Impalement injuries to the thorax following stab wounds are more common than gunshot injuries and have the potential to damage intrathoracic great vessels. Stab wounds to the chest can result in a wide range of clinical presentations, from no intrathoracic injury to extensive life-threatening damage to great vessels or the heart.
Hydes Commandments for managing impalement injuries remain pertinent, offering invaluable guidelines for effective treatment. When encountering such injuries, it is imperative not to remove the impaled object in the field; instead, immobilize it and swiftly transport the patient to a trauma center. Bleeding should be controlled by applying direct pressure around the impaled object, rather than on it. A vigilant approach is necessary to maintain a high index of suspicion for potential damage to adjacent structures and organs. Imaging studies should be utilized judiciously to accurately assess the extent of injury. Careful planning of the surgical approach is essential, often involving multiple specialties as required. Advanced airway management should be ensured, along with preparedness for massive transfusion protocols. Post-operative care must include diligent monitoring for delayed complications and infections to ensure optimal recovery.
Transthoracic echocardiography (TTE) can be useful for excluding pericardial effusion, although it may also yield false-negative results, as reported by Senanayake et al. Negative findings should not be misleading, particularly in cases involving penetrating trauma to the cardiac box. CT scans can assist in operative planning and provide information on the location of the injury. Hemoptysis in the patient could indicate pulmonary artery (PA) injury. Reports exist of delayed cardiac tamponade following initial negative investigations; hence, a high index of suspicion for injury should be maintained in any patient with a penetrating thoracic injury (Lohchab et al., IJTCVS).
In patients with massive hemothorax or significant blood loss, preparations for emergency bypass should be made. The use of cardiopulmonary bypass (CPB) prevents further blood loss and facilitates repair if there is an injury to the aorta, PA, or cardiac chambers. Rapid decline in hemodynamic stability, potentially resulting in cardiac arrest, may occur in such patients. Initial resuscitation that results in reasonable clinical status can be falsely reassuring. Indicators for urgent surgical exploration include the nature of the injury, initial hypotensive presentation, metabolic acidosis, chest X-ray findings, and initial CT thorax scan results.
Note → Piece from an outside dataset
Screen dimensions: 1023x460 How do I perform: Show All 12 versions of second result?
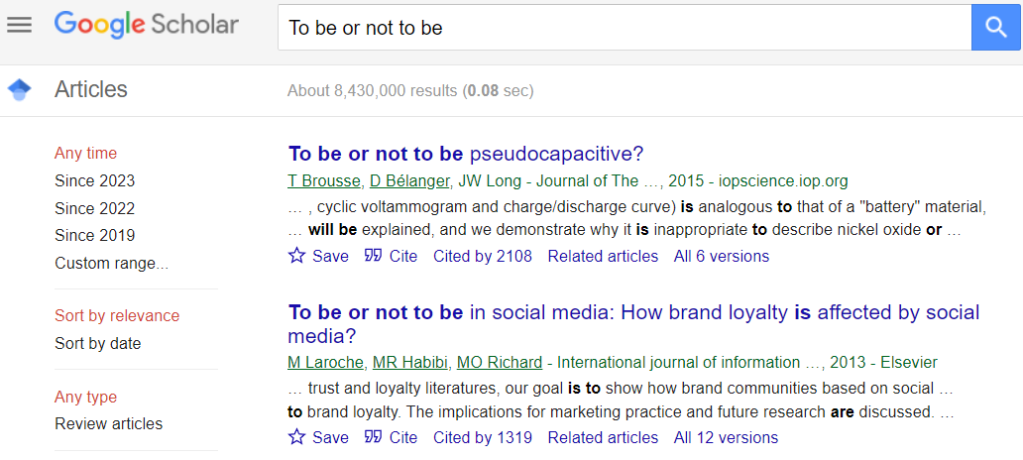725,437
A median sternotomy allows for the establishment of CPB, hypothermic circulatory arrest (HCA), and cardioplegic arrest, providing optimal access for repairing injuries to the aortic arch and PA if present. If a patient remains hemodynamically unstable after resuscitation and experiences cardiac arrest, bilateral anterior thoracotomy in the emergency room should be performed. Exposure and cannulation of femoral vessels may also be conducted before thoracotomy or sternotomy to enable emergency CPB in case of extensive bleeding after opening the chest. Correct interpretation of CT scans may aid in determining the appropriate operative strategy.
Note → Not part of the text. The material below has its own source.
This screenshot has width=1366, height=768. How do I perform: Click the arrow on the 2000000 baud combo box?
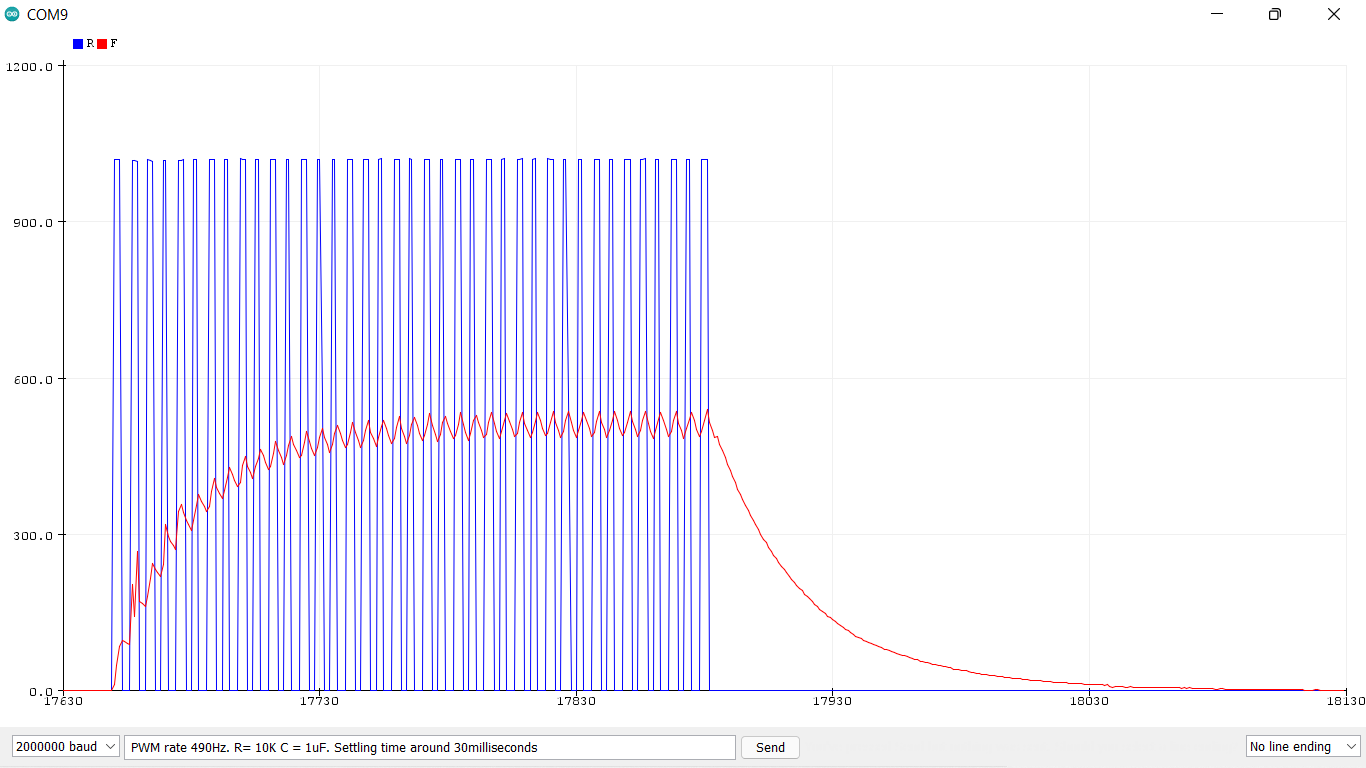[x=111, y=746]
Even a single penetrating injury to thorax can cause extensive intrathoracic damage to the great vessels, cardiac chambers and or air ways and can lead to fatal outcomes. A high index of suspicion for intrathoracic injury should remain despite initial cardiovascular stability and early negative investigative findings. This suspicion should prompt further investigations and early surgical exploration as required.